# Operator Available - Chicagoland



## loaderplower93 (Dec 5, 2007)

I'm looking for any part-time operator jobs. I'm currently in school so I can't work full time but if you have any jobs that you need an extra operator I'm willing to help.

I'll do snow the rest of the season but I'm also available as the weather gets warmer for whatever you may have.

I'm reliable, on-time, easy-going, a hard worker, and while my experience level may not be as high as some that do this full time I know what I'm doing and will bust my tail to get the job done.

I know I'm not the only one looking for work but I figured I don't have much to lose by tossing my hat in the ring. So if you have any opportunities for work or know of someone who I could talk to my e-mail is [email protected] and I'll be checking this post if you want to leave any info here.

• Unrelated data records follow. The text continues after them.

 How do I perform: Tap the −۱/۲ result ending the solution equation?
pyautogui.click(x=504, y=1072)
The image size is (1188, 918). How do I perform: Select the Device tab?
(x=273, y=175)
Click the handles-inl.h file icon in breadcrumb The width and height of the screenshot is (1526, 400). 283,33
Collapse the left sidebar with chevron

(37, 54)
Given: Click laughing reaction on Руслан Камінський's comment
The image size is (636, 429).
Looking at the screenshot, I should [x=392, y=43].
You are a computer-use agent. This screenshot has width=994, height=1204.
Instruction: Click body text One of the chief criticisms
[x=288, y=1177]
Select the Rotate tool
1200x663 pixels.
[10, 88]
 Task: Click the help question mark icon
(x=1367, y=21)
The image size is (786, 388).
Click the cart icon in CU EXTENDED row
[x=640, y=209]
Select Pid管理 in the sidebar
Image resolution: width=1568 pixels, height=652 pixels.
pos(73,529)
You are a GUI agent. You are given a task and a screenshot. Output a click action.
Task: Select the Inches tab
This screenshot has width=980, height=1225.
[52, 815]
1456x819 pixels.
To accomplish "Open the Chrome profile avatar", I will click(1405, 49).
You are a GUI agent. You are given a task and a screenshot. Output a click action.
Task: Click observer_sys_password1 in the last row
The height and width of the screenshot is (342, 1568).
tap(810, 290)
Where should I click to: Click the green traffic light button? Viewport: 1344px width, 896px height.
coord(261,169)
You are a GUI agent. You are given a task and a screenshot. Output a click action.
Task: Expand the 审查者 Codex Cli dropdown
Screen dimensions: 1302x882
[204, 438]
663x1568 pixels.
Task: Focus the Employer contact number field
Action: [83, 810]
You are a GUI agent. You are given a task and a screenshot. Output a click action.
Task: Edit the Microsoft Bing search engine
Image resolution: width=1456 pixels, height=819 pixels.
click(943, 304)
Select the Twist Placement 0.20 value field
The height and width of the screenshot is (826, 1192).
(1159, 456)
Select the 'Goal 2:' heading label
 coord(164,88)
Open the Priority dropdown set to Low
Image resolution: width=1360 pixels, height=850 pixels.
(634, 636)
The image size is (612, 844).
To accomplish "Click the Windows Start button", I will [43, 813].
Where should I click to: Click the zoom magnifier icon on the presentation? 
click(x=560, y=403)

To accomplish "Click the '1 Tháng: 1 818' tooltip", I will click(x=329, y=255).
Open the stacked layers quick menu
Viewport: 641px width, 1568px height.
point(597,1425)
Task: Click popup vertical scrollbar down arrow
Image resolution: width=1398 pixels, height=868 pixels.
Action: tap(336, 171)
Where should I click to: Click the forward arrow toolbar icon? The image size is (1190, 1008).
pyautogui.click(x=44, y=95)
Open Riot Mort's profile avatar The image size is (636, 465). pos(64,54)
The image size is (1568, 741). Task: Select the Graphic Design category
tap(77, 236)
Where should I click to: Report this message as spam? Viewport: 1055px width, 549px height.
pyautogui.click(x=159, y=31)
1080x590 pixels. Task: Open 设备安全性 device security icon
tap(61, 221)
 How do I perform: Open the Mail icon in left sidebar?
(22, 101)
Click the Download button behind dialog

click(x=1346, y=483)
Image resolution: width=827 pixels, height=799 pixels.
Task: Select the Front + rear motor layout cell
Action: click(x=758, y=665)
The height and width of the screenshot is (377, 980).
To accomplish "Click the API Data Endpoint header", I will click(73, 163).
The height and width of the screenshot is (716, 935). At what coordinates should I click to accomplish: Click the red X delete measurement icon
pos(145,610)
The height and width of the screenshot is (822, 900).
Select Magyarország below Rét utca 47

Thanks guys I appreciate any help you have.


----------



## snowguys (Jul 26, 2006)

what kind of Operator skid steer? plow truck? how old are you ? and have you worked for someone before sorry for all the ?s


brian


----------



## loaderplower93 (Dec 5, 2007)

I'm 22, run primarily skids and loaders before but I have run backhoes a little bit. I have worked for a plowing company before loading salt trucks (had to quit because of conflicts with school), and 3 summers with a public works department.

Don't worry bout the questions probably should have included this before


----------